Dienstagnachmittag berieten die Abgeordneten auf Antrag aller sechs Oppositionsparteien darüber, ob die Konservativen sich der Missachtung des Parlaments schuldig gemacht hätten. Schon die Debatte selbst gilt als beispiellose Demütigung der Regierung.
Streit um Gutachten
Labours Brexit-Sprecher Keir Starmer erinnerte daran, dass das Unterhaus Mitte November mehrheitlich von der Regierung die Veröffentlichung eines Rechtsgutachtens verlangt habe. Darin hat der Generalstaatsanwalt im Kabinettsrang, Geoffrey Cox, seinen Ministerkollegen das Für und Wider zum Austrittspaket aus juristischer Sicht erklärt.
Solche Gutachten müssten der Vertraulichkeit unterliegen, argumentierte Cox am Montag bei einer Fragestunde im Unterhaus – die erste Gelegenheit seit mehr als einem Vierteljahrhundert, dass sich ein Generalstaatsanwalt ins Kreuzverhör nehmen ließ. Zusätzlich veröffentlichte die Regierung eine 43-seitige Zusammenfassung des Gutachtens. Cox habe das Parlament nicht missachtet, „sondern mit dem höchsten Respekt behandelt“, sagte seine Kabinettskollegin Andrea Leadsom am Dienstag.
Bei der wichtigsten Streitfrage lässt der Brexit-Befürworter Cox zudem keinen Zweifel an seiner Meinung: Die sogenannte Auffanglösung („Backstop“) für Nordirland, die dem Offenhalten der inneririschen Grenze dient, kann nur im beiderseitigen Einvernehmen zwischen Brüssel und London gekündigt werden.
Diese eindeutige Einschränkung staatlicher Souveränität wollen die Brexit-Ultras nicht hinnehmen. Geoffrey Cox hingegen verweist auf den Kompromisscharakter des Deals.
Dass die Opposition auf der Veröffentlichung des ganzen Schriftstücks beharrt, hat einen politischen Grund: Schwankende Ab- geordnete auf beiden Seiten der Debatte suchen nach Gründen, um dem Austrittspaket eine Absage erteilen zu können. Während sich manche ein zweites Referendum wünschen, wollen andere den Chaos-Brexit ohne Deal.
May betont Jobsicherheit
Und Premierministerin May? Allen Fragen nach ihrer politischen Zukunft weicht sie aus: „Ich werde auch in zwei Wochen noch einen Job haben.“Formal stimmt das, schließlich amtiert die 62Jährige selbst im Fall eines Rücktritts vom Amt der Premierministerin weiterhin als Abgeordnete.
Beim Europäischen Gerichtshof EuGH bahnt sich derweil eine erneute juristische Niederlage der von May geführten Regierung an.
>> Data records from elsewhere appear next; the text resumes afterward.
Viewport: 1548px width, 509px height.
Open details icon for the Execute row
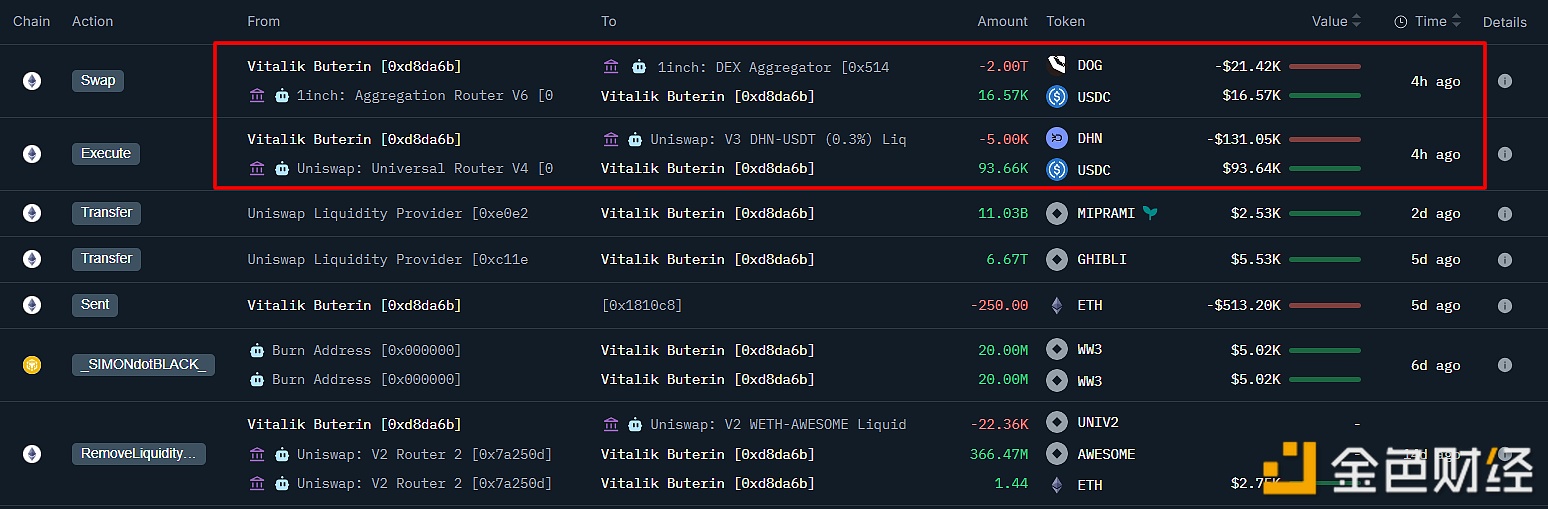(x=1504, y=154)
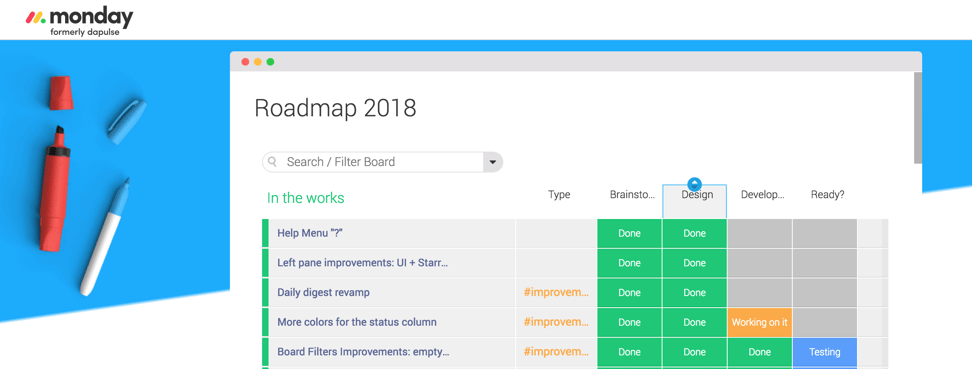Click the monday logo
972x369 pixels.
tap(79, 20)

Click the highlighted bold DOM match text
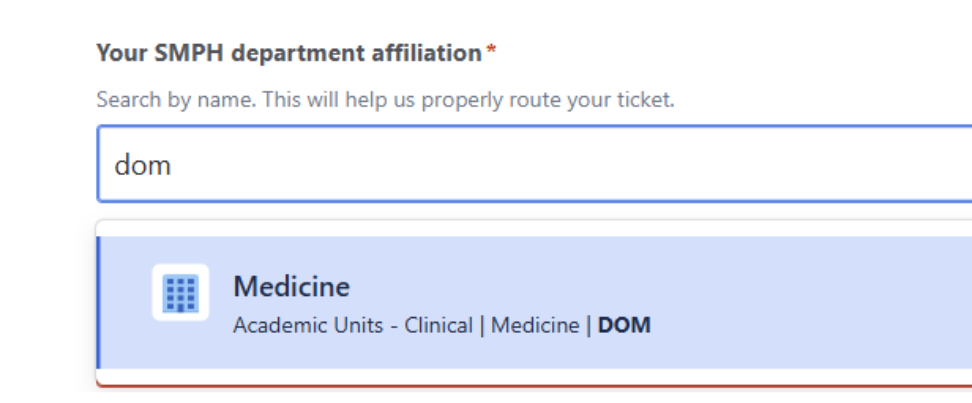[624, 325]
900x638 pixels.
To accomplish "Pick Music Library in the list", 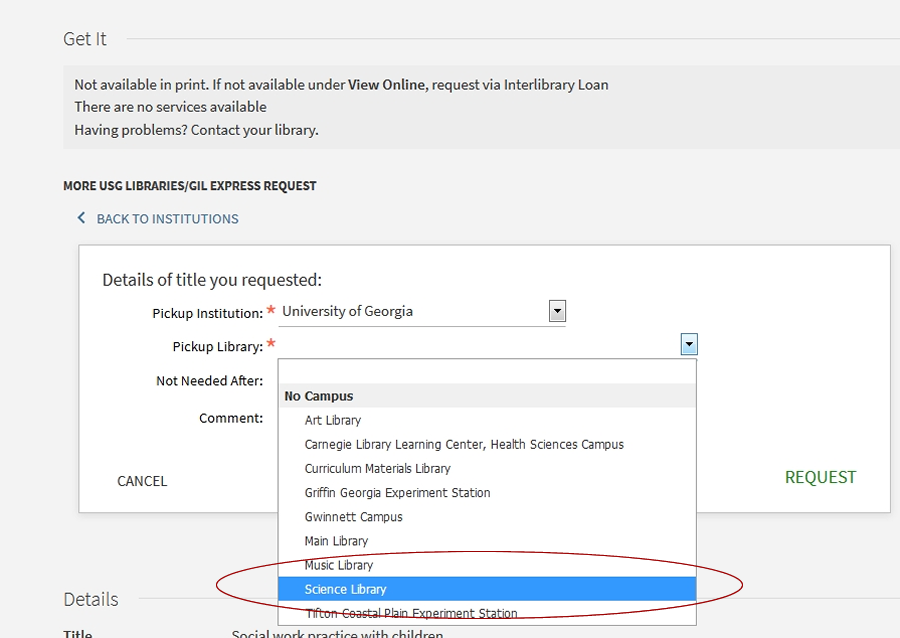I will click(338, 565).
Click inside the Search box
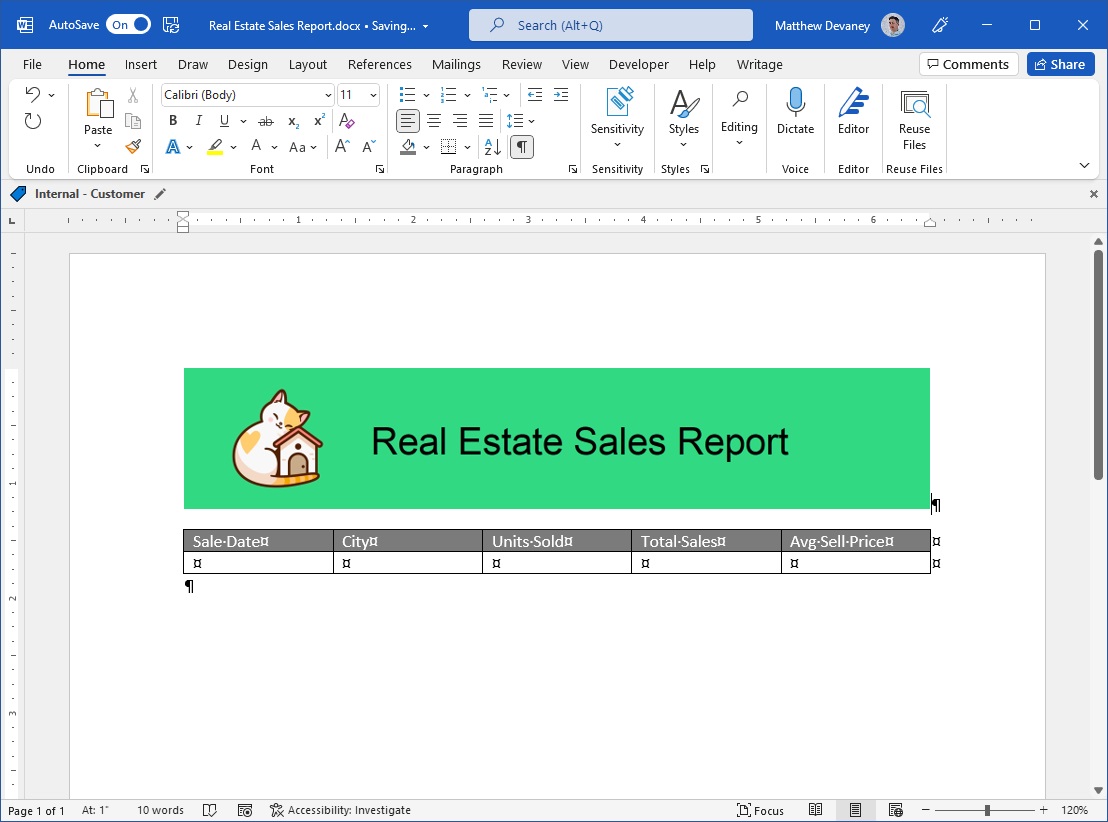The width and height of the screenshot is (1108, 822). coord(610,24)
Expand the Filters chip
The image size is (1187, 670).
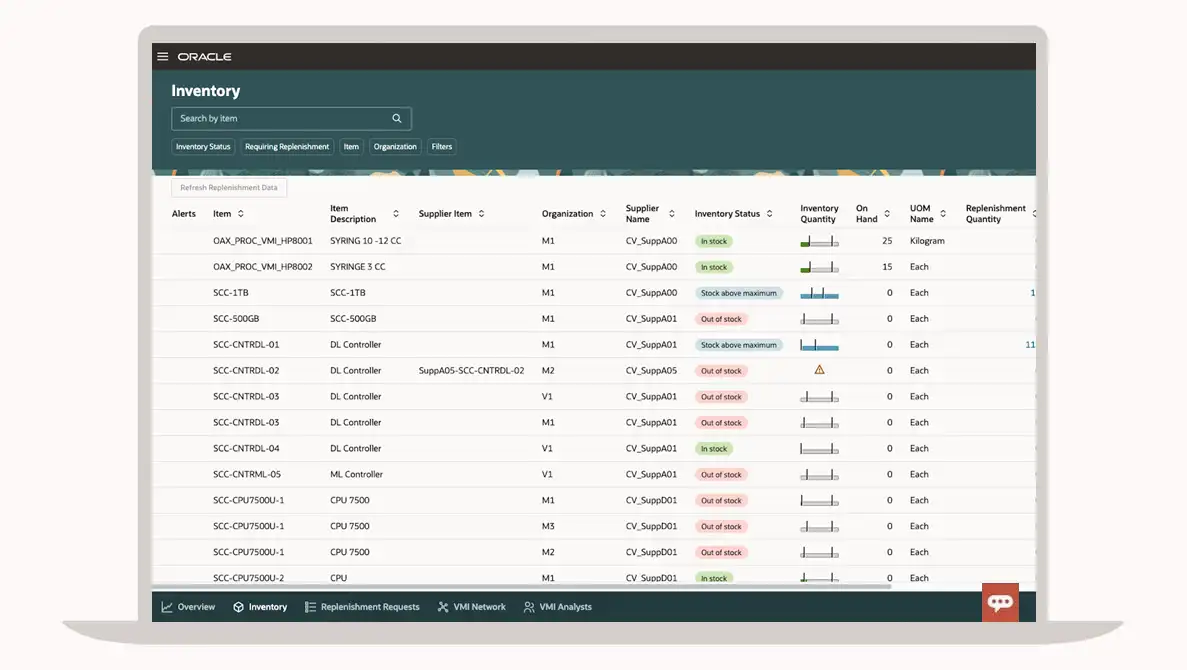(442, 147)
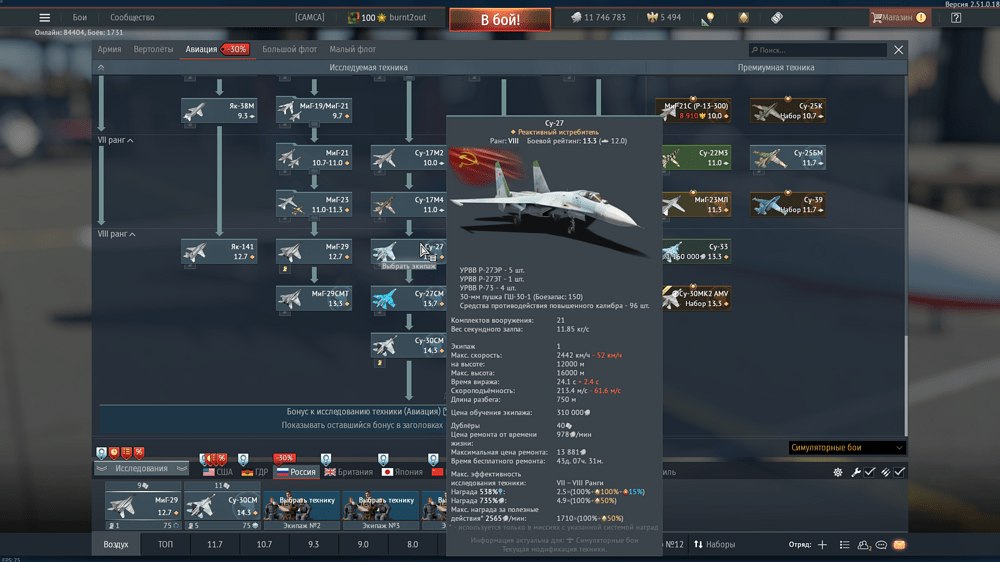Open the Симуляторные бои game mode dropdown
This screenshot has height=562, width=1000.
click(x=845, y=448)
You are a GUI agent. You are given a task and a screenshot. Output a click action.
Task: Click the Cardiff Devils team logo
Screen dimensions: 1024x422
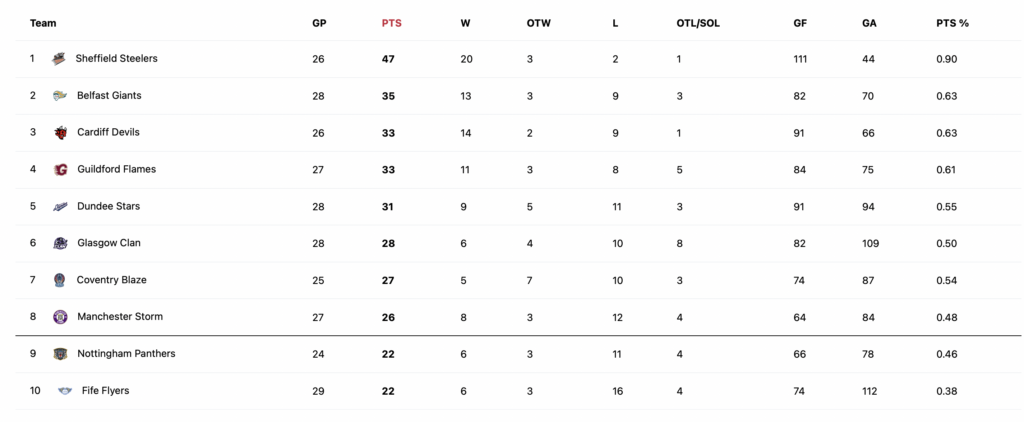[x=60, y=133]
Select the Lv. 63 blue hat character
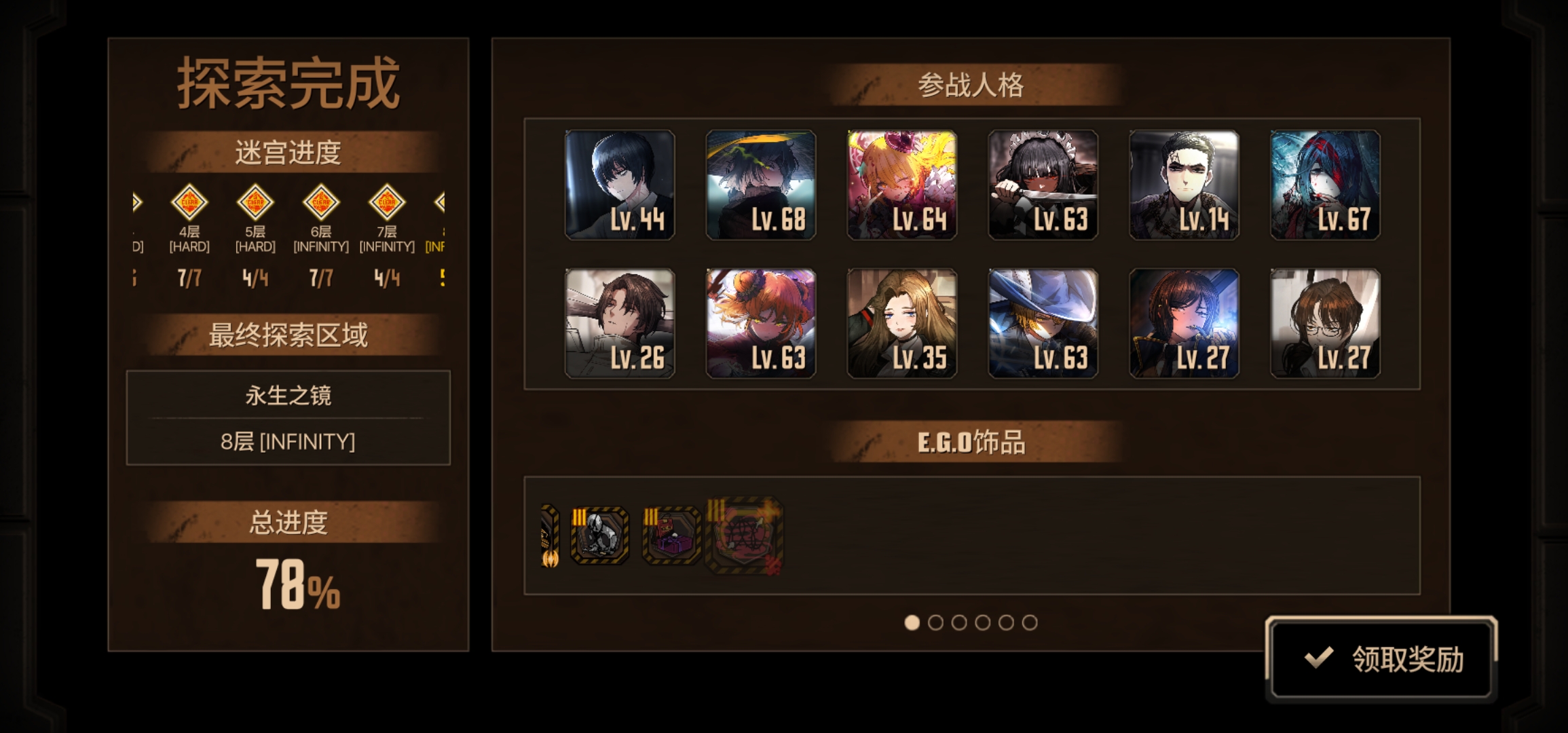This screenshot has height=733, width=1568. (1043, 323)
Mehrere Parlamentarier aus Schottland wollen gegen Londons Willen sicherstellen, dass das Unterhaus notfalls den EU-Austrittsantrag nach Artikel 50 selbstständig und ohne Zustimmung der EU-Partner zurückziehen kann. Dieser Meinung schloss sich am Dienstag der zuständige Generalanwalt Manuel Campos SánchezBordona an; die große Kammer des Gerichts folgt im Normalfall seinem Vorschlag. Das Urteil wird noch vor Weihnachten erwartet.